* Task directions:
Pick out each line below that contains the string "should", treating uppercase and lowercase as different.

* Data:

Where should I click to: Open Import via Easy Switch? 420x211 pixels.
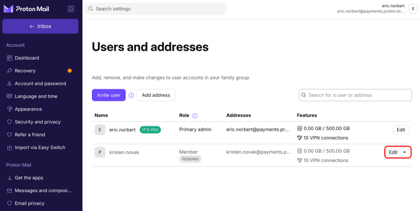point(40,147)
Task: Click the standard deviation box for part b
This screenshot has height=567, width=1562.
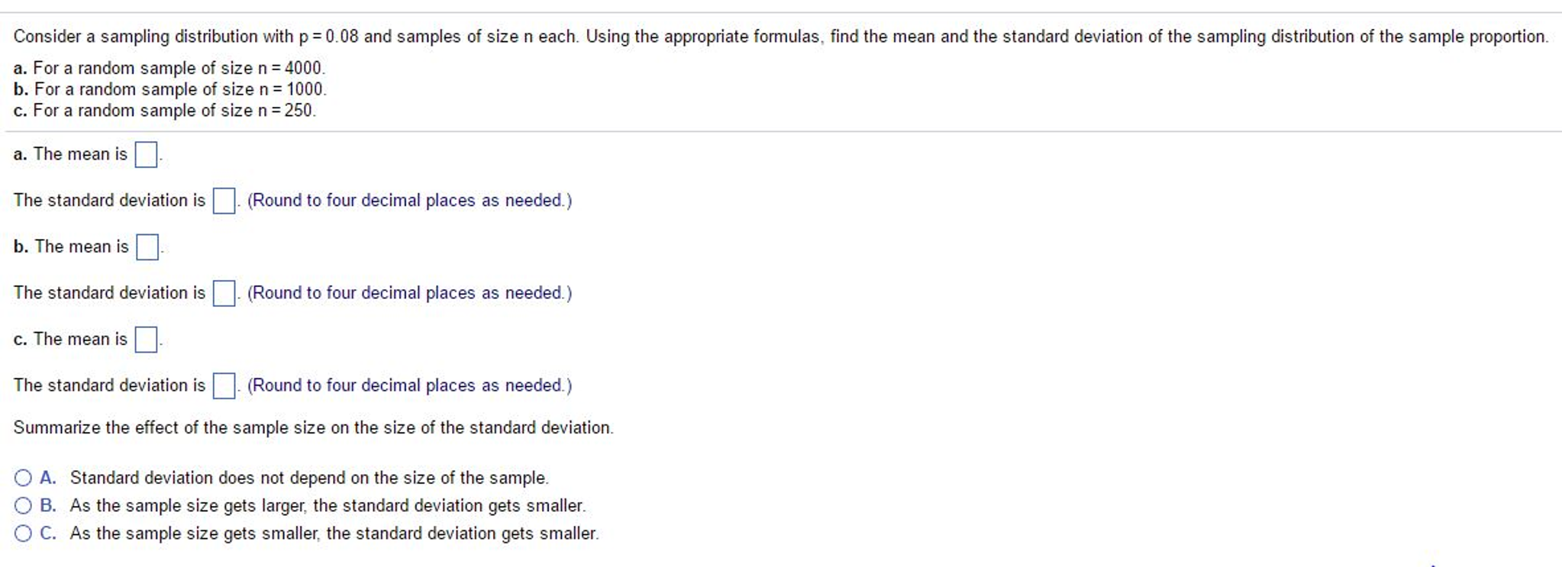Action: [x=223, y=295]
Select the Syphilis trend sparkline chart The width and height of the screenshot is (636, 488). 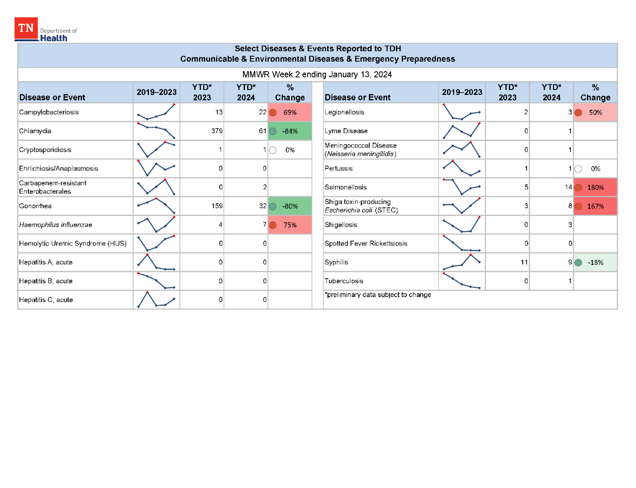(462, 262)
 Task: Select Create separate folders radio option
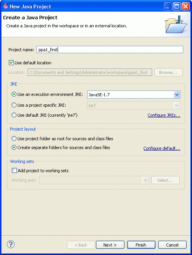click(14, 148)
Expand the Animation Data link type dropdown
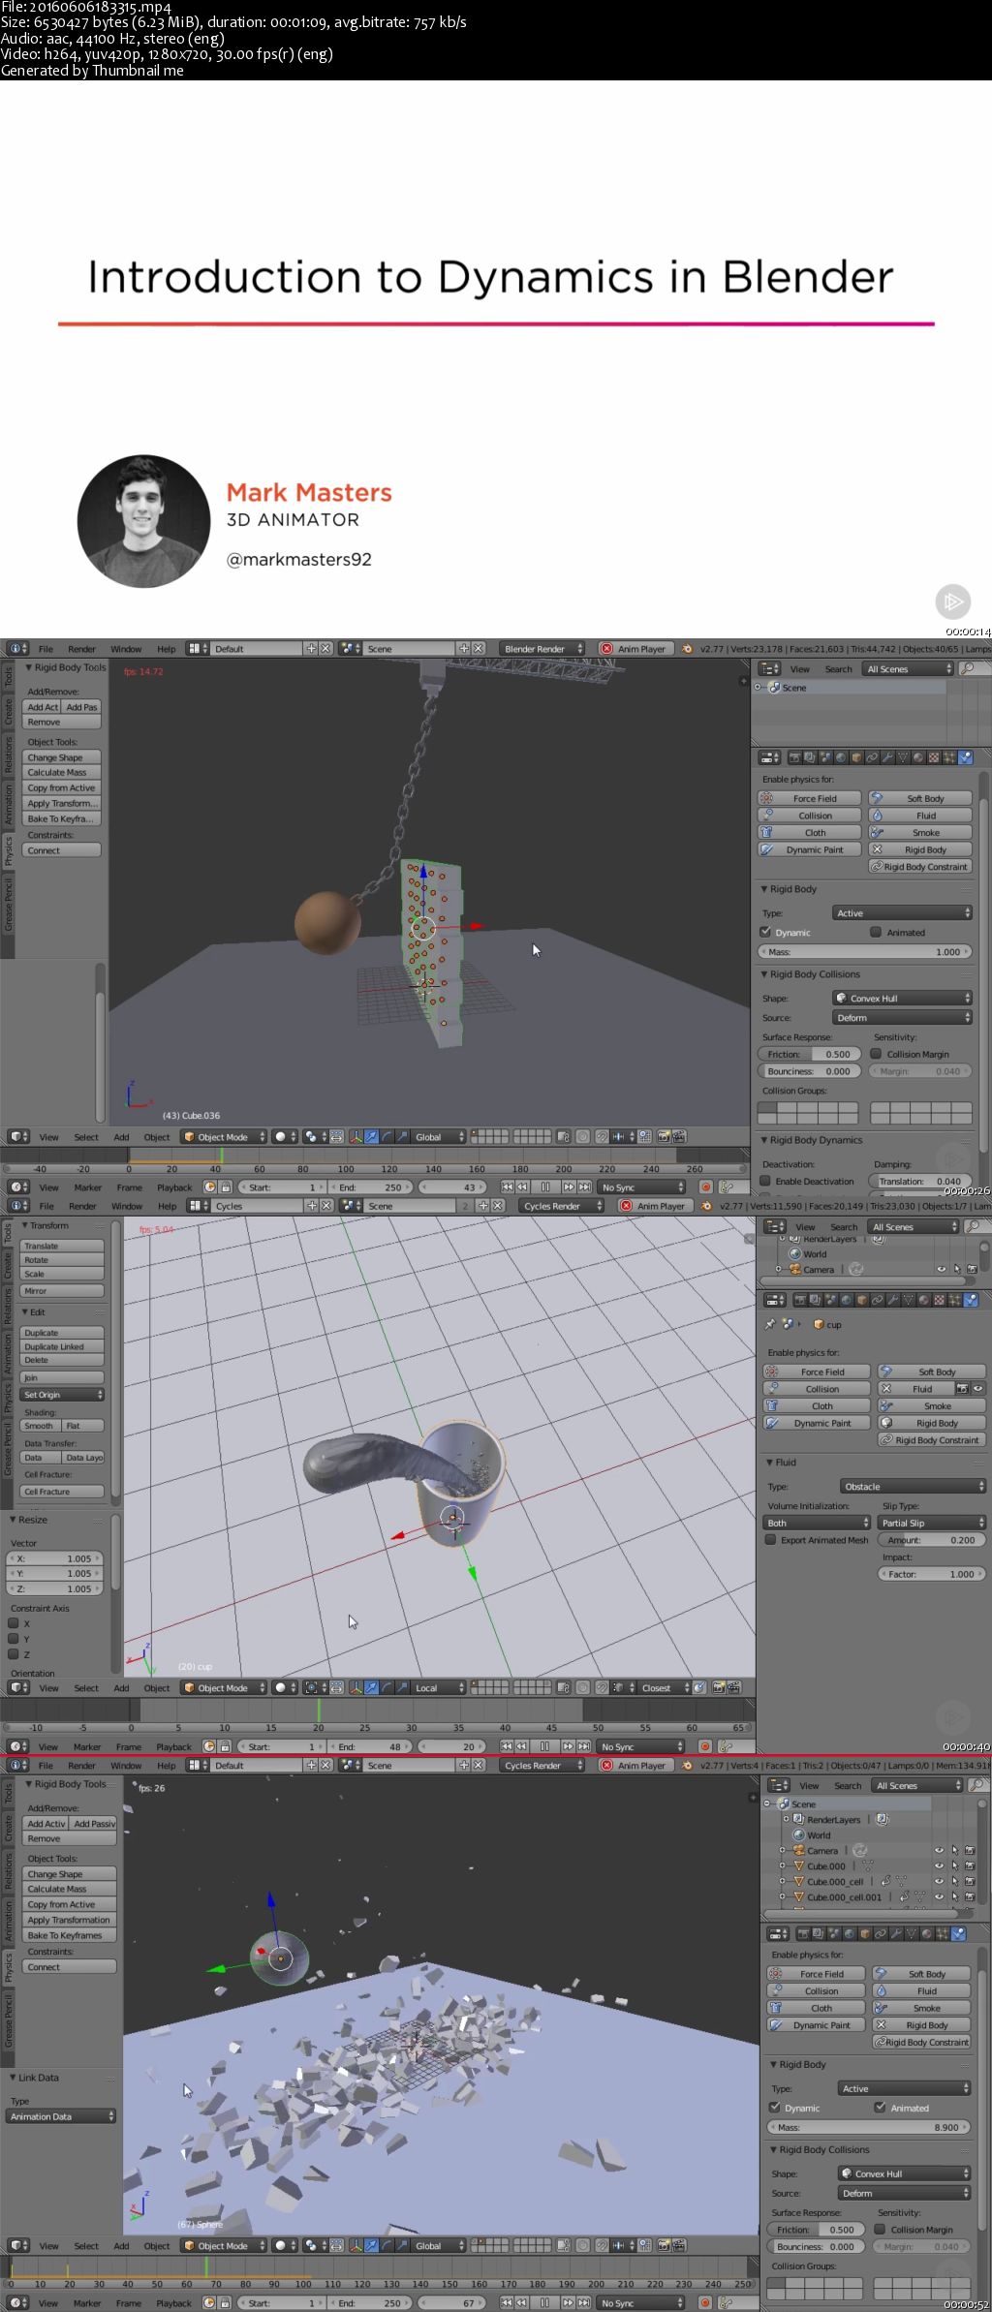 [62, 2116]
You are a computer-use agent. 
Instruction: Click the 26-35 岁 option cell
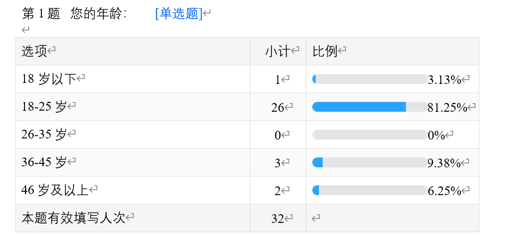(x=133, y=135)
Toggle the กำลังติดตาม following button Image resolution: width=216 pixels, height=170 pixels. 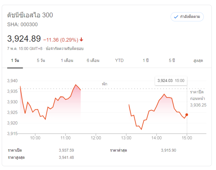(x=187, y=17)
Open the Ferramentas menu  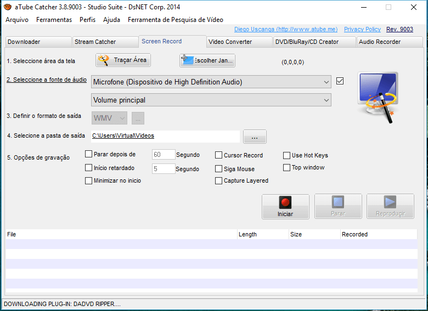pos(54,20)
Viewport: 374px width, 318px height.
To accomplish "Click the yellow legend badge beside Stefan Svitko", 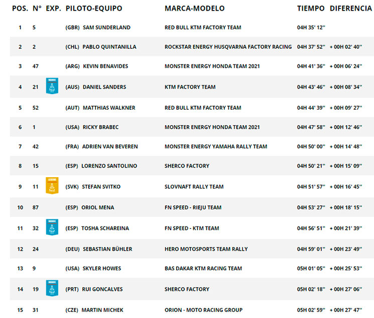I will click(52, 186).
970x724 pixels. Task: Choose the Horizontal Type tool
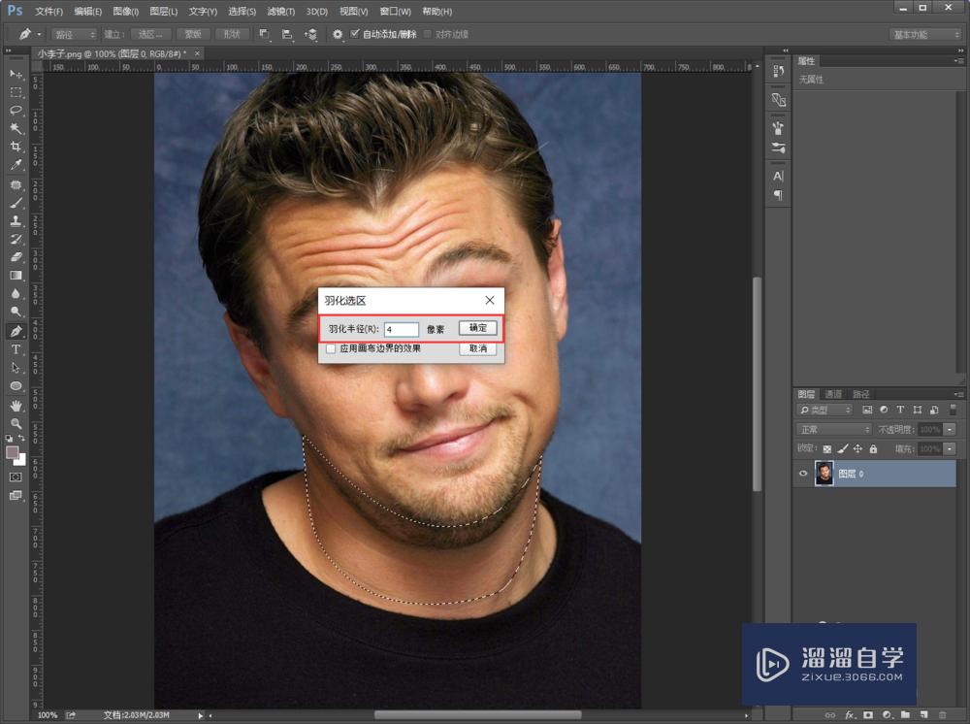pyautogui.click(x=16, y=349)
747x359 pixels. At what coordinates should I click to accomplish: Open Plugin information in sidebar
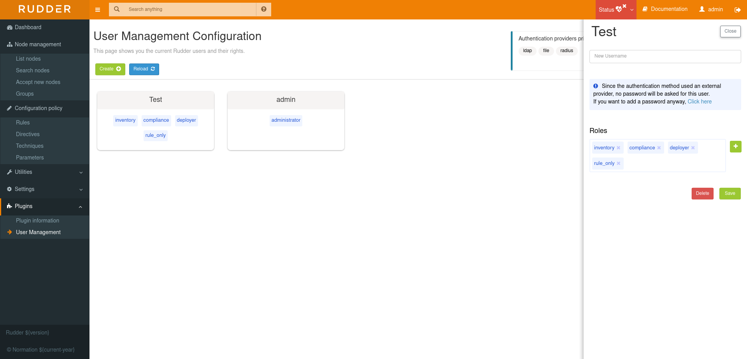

* Exercise response:
Where should I click to: Open Import via Easy Switch? 420x211 pixels.
747x359 pixels. At what coordinates should I click to accomplish: Open Plugin information in sidebar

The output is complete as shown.